##### INPUT RECORDS #####
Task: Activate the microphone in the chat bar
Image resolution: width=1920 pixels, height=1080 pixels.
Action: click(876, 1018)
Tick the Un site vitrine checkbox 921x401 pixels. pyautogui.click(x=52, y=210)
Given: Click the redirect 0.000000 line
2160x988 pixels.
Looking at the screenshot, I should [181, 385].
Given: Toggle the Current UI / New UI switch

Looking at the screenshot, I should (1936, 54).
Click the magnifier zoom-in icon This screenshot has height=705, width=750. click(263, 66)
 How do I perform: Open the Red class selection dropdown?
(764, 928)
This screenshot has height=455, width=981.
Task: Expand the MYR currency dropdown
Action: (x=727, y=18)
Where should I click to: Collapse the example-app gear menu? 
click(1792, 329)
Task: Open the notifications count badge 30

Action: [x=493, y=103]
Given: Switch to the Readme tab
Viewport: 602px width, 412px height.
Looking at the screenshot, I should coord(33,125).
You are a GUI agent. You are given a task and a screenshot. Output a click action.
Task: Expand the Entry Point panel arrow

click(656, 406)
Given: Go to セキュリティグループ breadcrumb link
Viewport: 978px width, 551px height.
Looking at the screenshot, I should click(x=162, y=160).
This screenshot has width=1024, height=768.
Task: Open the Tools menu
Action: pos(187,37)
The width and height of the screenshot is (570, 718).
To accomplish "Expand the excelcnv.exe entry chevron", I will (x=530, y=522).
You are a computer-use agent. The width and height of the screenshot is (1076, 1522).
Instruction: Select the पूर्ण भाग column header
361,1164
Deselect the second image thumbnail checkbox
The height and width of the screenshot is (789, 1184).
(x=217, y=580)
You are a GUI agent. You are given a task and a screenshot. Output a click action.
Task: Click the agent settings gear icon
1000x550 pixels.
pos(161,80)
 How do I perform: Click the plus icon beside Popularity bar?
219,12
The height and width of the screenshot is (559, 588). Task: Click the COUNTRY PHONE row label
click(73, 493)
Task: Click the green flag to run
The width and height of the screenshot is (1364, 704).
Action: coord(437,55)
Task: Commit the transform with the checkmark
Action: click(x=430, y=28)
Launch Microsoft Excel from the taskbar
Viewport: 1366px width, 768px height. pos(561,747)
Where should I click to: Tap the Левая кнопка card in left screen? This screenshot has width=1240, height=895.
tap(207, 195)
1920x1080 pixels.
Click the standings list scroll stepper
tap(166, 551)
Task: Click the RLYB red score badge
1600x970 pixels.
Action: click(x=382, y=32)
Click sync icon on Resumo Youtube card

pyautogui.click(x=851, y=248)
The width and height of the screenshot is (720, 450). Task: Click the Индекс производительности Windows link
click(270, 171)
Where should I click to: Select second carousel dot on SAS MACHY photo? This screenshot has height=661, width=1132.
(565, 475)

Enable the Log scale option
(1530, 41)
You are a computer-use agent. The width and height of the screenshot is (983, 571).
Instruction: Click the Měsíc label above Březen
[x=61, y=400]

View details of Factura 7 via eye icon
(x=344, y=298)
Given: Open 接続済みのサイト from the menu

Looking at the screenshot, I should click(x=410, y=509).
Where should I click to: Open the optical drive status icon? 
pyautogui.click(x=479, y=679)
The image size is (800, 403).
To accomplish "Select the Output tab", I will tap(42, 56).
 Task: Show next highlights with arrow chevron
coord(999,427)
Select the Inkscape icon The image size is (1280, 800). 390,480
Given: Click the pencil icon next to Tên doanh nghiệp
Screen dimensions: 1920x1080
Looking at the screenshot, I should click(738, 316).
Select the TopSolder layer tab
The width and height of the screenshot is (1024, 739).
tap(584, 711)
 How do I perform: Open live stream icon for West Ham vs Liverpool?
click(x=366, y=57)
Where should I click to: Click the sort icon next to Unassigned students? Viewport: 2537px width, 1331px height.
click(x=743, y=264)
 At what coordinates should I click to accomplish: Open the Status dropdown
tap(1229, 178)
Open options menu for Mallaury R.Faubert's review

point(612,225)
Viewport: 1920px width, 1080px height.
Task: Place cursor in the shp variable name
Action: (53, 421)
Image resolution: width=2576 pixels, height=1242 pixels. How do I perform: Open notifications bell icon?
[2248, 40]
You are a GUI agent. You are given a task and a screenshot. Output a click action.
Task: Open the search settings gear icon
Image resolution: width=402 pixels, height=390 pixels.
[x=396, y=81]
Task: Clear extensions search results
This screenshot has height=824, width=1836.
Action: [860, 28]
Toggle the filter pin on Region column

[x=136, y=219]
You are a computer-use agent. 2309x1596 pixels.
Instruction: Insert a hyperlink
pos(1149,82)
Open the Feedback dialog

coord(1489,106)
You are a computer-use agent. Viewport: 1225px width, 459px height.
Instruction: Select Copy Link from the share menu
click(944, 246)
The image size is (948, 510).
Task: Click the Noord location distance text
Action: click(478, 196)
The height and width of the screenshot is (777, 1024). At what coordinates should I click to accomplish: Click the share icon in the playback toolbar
#####
# [WRITTEN PROBLEM]
Reproduce the lines of the listing from the one containing "The height and width of the screenshot is (559, 588)." through the one containing "click(73, 493)", swapping "row label" for "column header" and changing nothing else.

# [OUTPUT FOR THIS TASK]
The height and width of the screenshot is (559, 588). Task: Click the COUNTRY PHONE column header
click(73, 493)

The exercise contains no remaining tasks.